— begin EXCERPTED TEXT —

There was the medium which Debussy and Ravel pioneered in France, a piano language for Granados and Falla and more Latin Americans than I have heard of. Gonzalo Rubalcaba seems to be paying heartfelt tribute to Hispanic, indeed Cuban, music of the Western line which to some people matters personally, and at least equally, beside other music with no highbrow associations.


The sources of the music are various, but since Blue Note has provided your reviewer with ridiculously inadequate information, his references to these will be at best sketchy.


As to the music itself, the results are usually stunning, beginning with the Debussian miniature “Rezo (Praise Be)” and proceeding through the seven minutes of drama, which “Quasar” is. “Silencio” might be found as a ballad interlude in a classically trained jazz pianist’s programme. It’s referred to as “a Cuban bolero”. 


The first of four improvisations founded somehow on Coltrane’s Giant Steps, “Improv #1”, is a little looser in comparison; slighter, with stock phrasing, but a pause in concentration before the sublime quality of a one-minute lullaby worth waiting for. Incredible! After “Improv #2”, which hints at jazz with concert-room sonorities and a striking ending, the second lullaby, “for a black child” floats into an even more amazing conclusion over a tolling left hand part.


“Faro (Beacon)” has a simple ostinato bass, a transition section and a loud climax; after a subdued passage, a bigger build prior to fuller, more complete culmination into which the simple left hand figure is worked, and within which it is developed with imagination. Then “Improv #3” proceeds with more consistent direction than its two predecessors into something like a hymn.


The miniature “Dream of the Dolls” is exquisite, a lullaby with even greater depth of atmosphere than anything prior. The fourth and final “Improv” develops into long linear passages for each hand, with a sense of leading on to somewhere: perhaps into “Prologo (Prologue to a Fantasy)” with a congenial intellectual playfulness alternating between something like Spanish piano music of a century ago, and the dance-hall.

— end EXCERPTED TEXT —
— begin RECORDED INFORMATION —

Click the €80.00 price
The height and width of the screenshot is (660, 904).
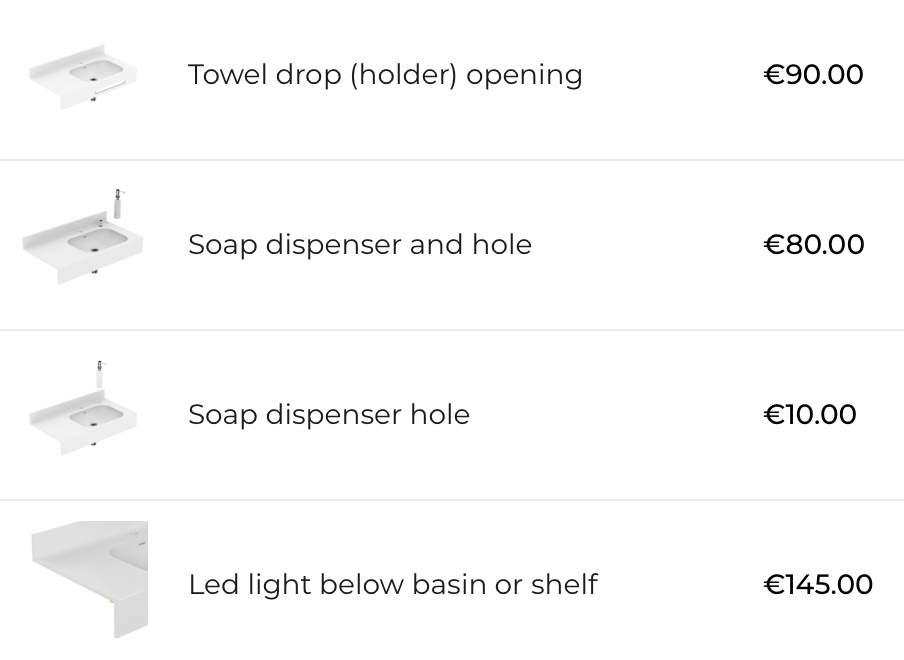pyautogui.click(x=814, y=244)
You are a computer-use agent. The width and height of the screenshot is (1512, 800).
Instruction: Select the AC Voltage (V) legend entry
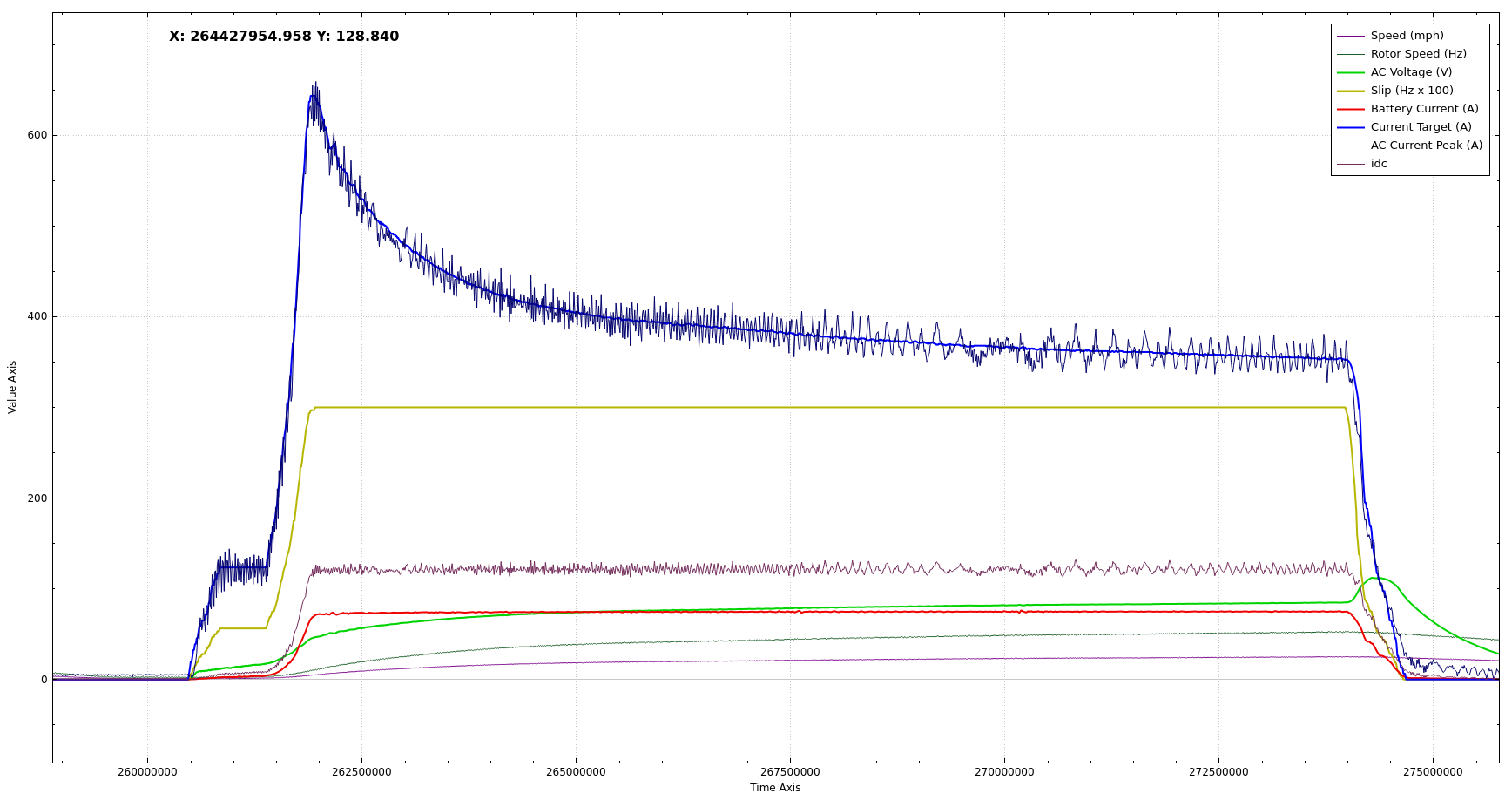coord(1411,72)
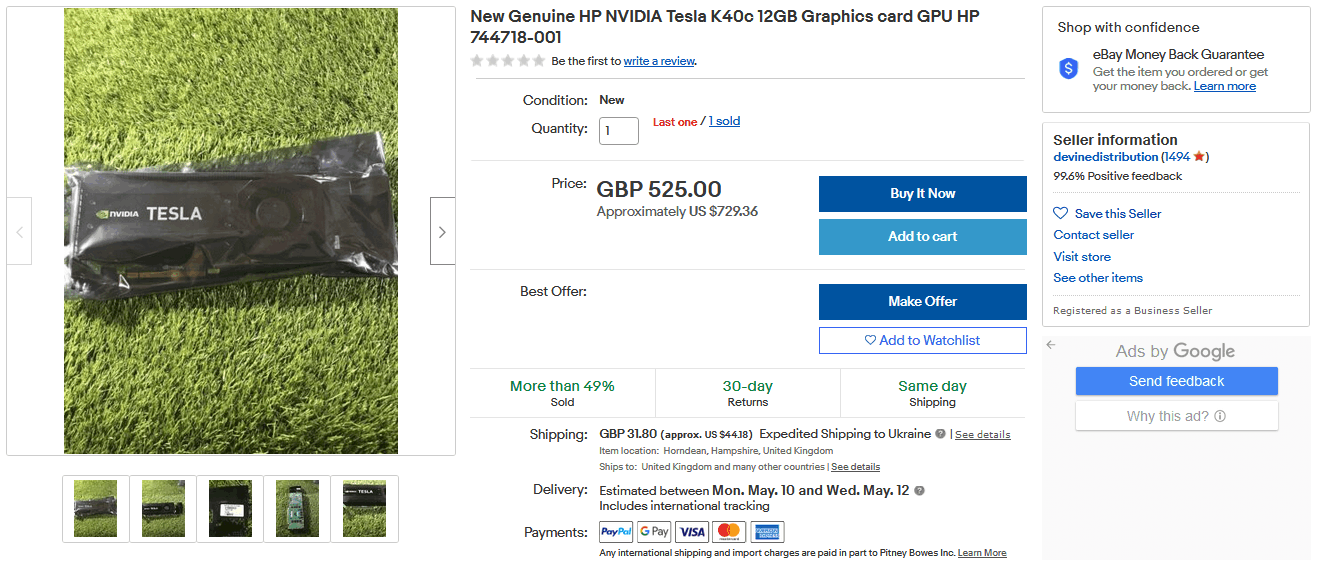The height and width of the screenshot is (564, 1317).
Task: Click the Money Back Guarantee shield icon
Action: [x=1069, y=69]
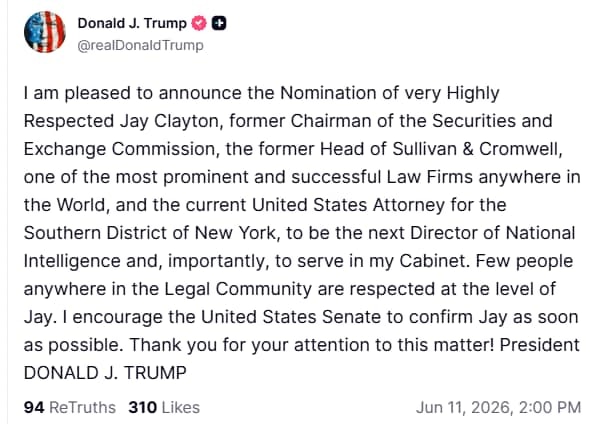590x424 pixels.
Task: Click the opening line I am pleased
Action: pos(77,93)
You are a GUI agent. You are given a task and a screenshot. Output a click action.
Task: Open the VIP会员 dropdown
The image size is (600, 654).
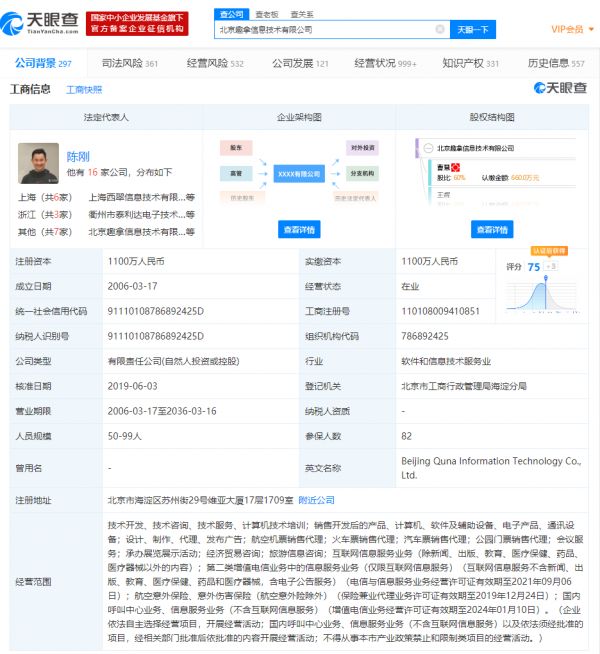(x=569, y=29)
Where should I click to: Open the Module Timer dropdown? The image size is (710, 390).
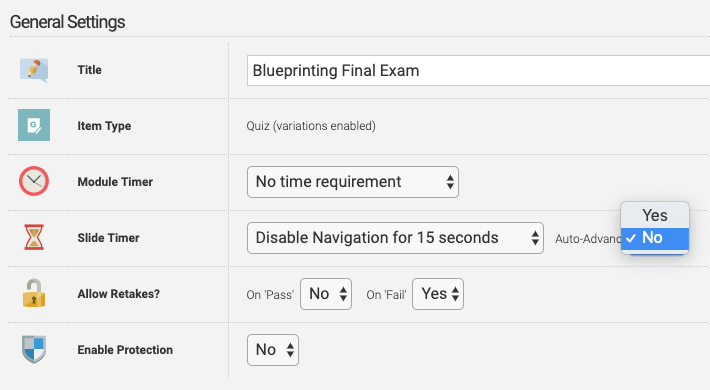coord(353,182)
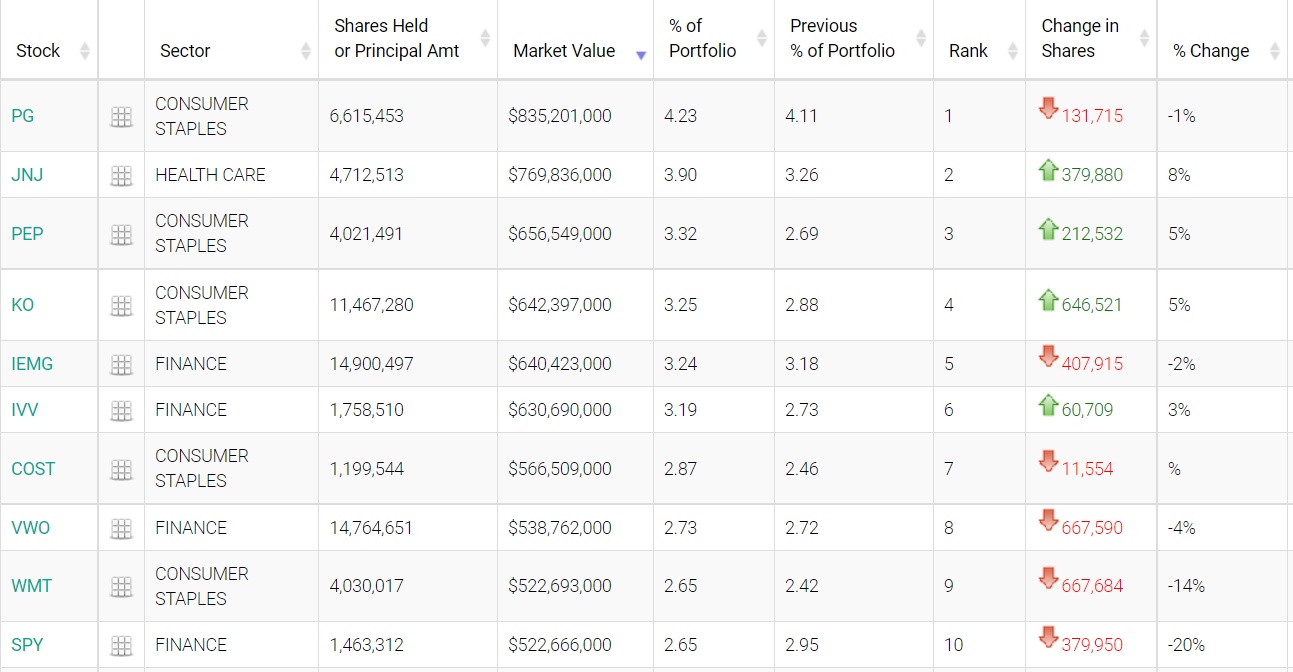Image resolution: width=1293 pixels, height=672 pixels.
Task: Open the VWO ticker link
Action: click(30, 528)
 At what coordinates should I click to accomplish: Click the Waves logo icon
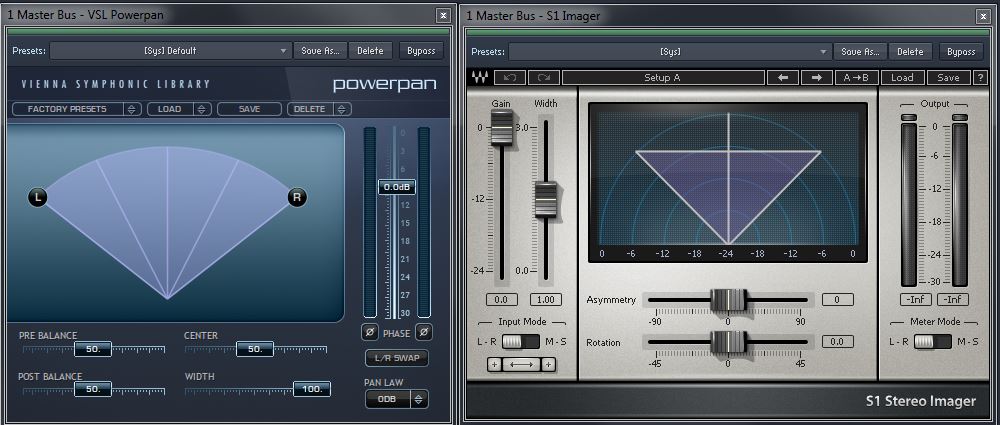(x=480, y=78)
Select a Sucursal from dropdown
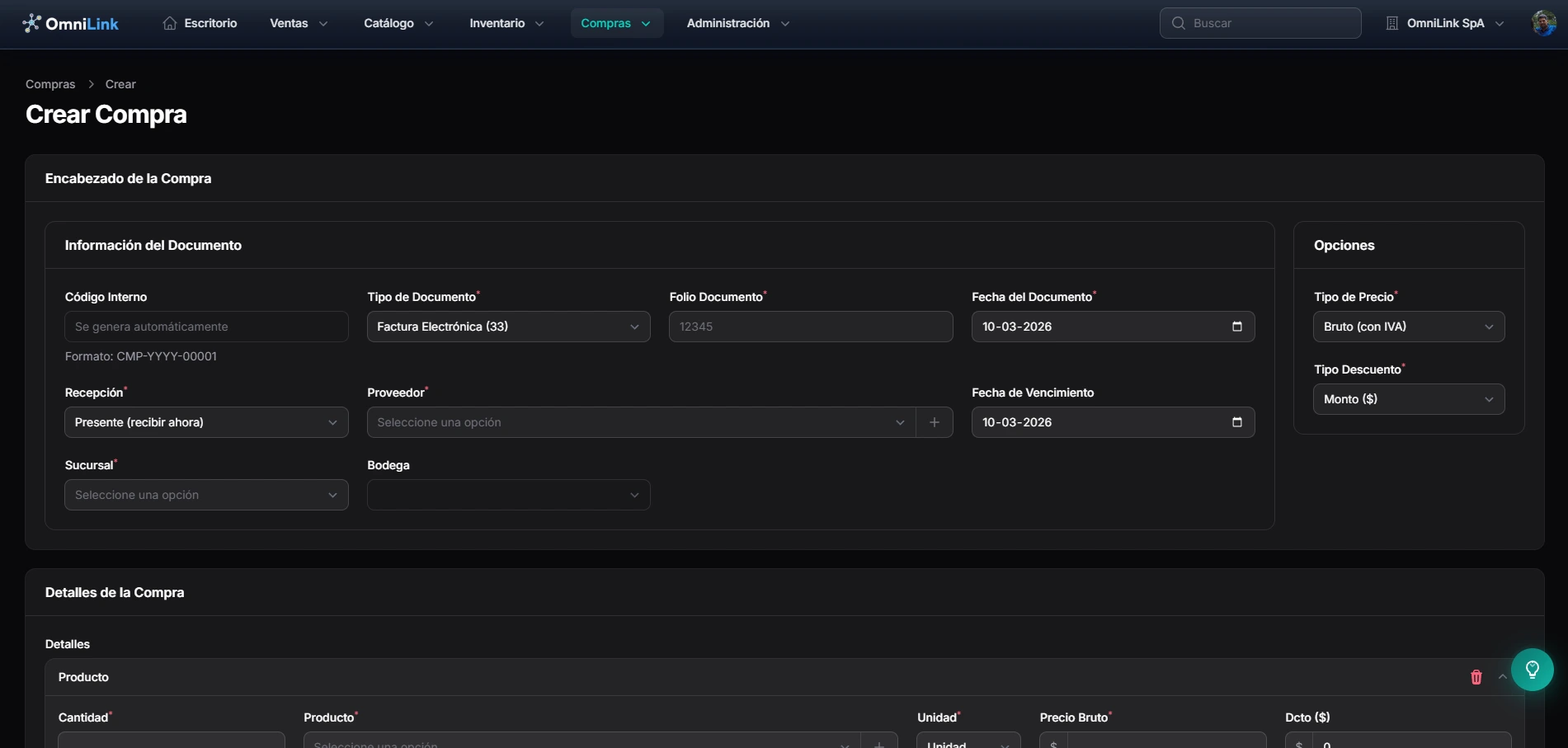The image size is (1568, 748). [x=206, y=495]
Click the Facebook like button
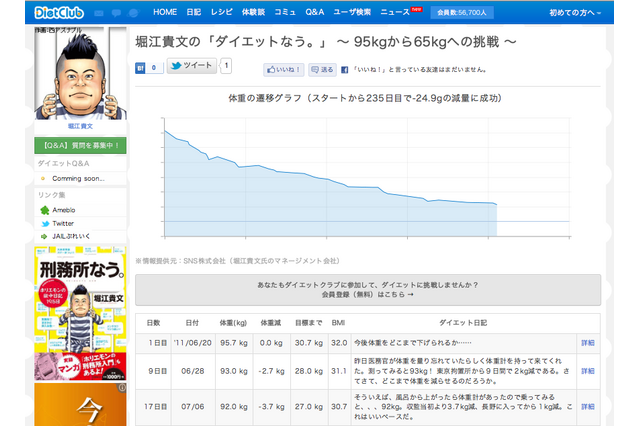This screenshot has height=426, width=640. [283, 70]

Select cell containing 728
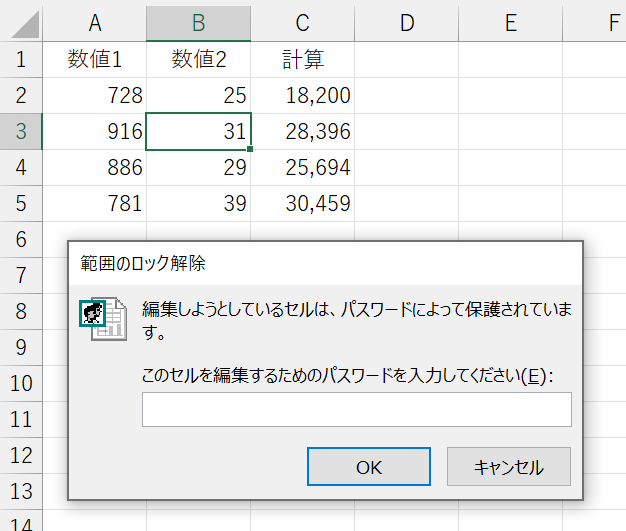pos(94,96)
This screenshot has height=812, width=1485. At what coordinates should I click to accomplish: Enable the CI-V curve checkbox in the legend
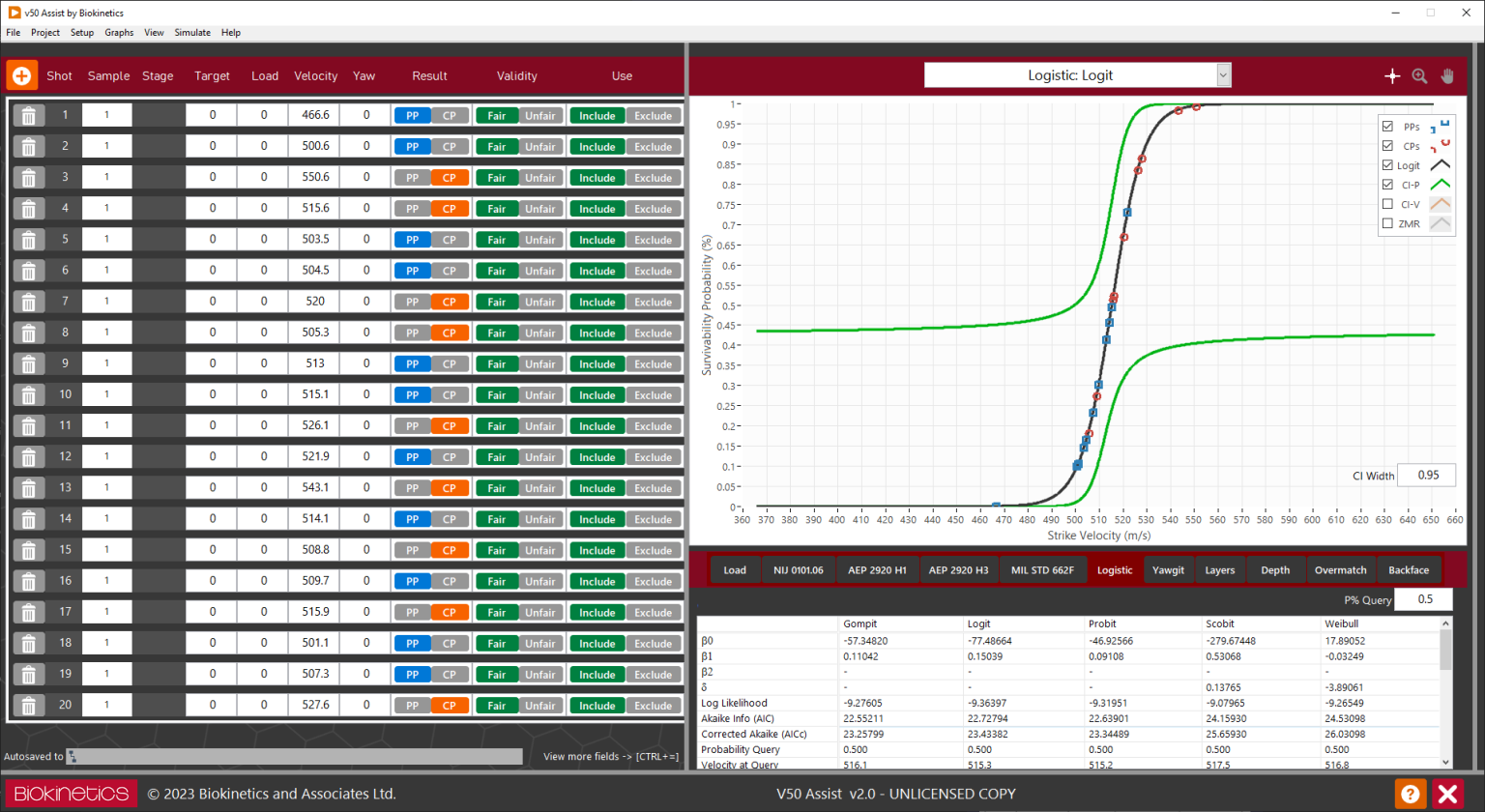[x=1390, y=204]
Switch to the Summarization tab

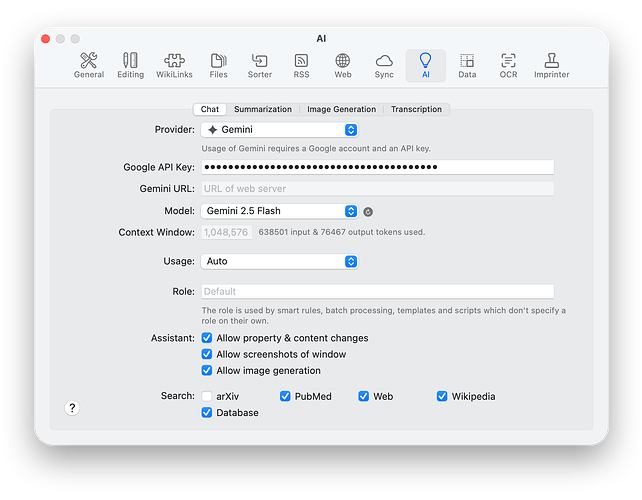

— end RECORDED INFORMATION —

* WORK TO DO
#1 Retype a passage of the review, beginning at "There was the" and stopping after "no highbrow associations.".
#2 According to the review, which Coltrane piece are the four improvisations founded on?
The entries are not needed for this work.

* TASK RESULTS
#1
There was the medium which Debussy and Ravel pioneered in France, a piano language for Granados and Falla and more Latin Americans than I have heard of. Gonzalo Rubalcaba seems to be paying heartfelt tribute to Hispanic, indeed Cuban, music of the Western line which to some people matters personally, and at least equally, beside other music with no highbrow associations.

#2 Giant Steps